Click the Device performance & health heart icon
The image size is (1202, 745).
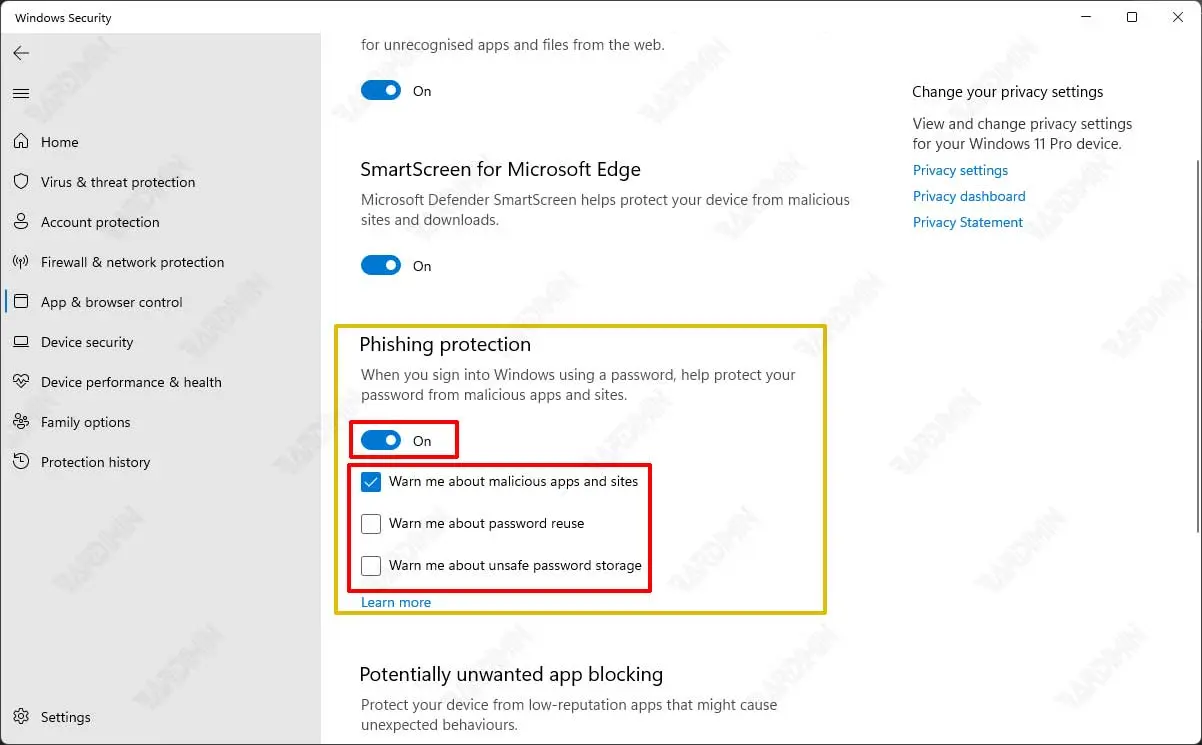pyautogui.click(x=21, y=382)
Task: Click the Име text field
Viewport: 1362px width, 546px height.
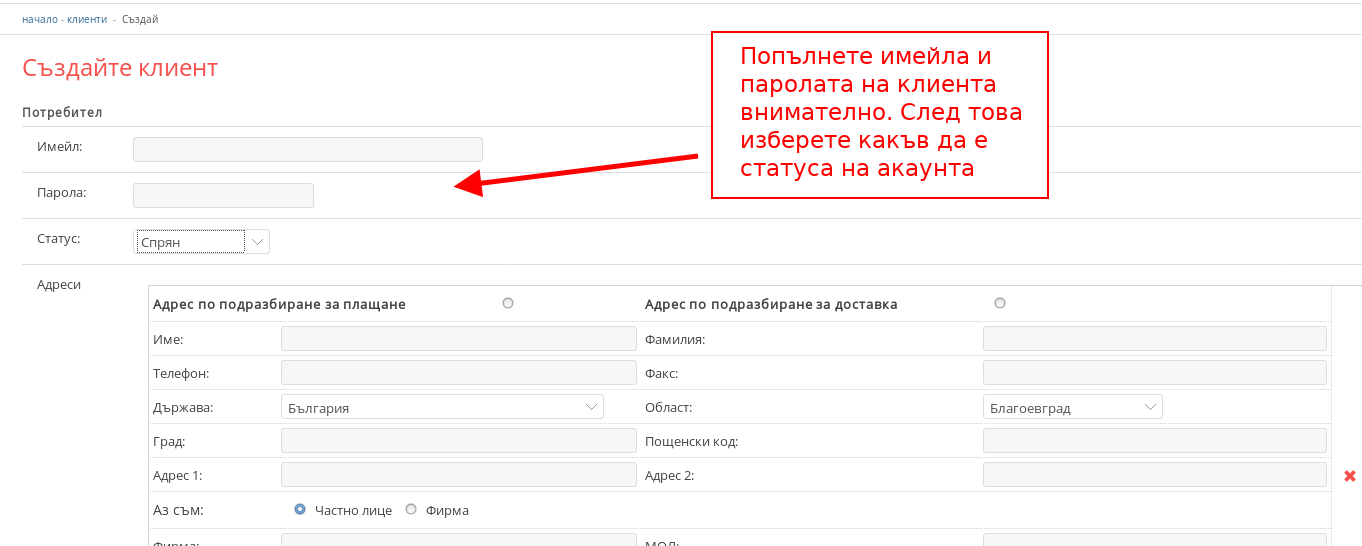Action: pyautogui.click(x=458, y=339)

--------------------

Please write out every line of the material above again, adding -114 to each coordinate in the answers. Leave the pictures out.

**Correct answer:**
Click the Device performance & health heart icon
The image size is (1202, 745).
pyautogui.click(x=-93, y=268)
Task: Click the Име text field
Viewport: 1362px width, 546px height.
Action: pyautogui.click(x=344, y=225)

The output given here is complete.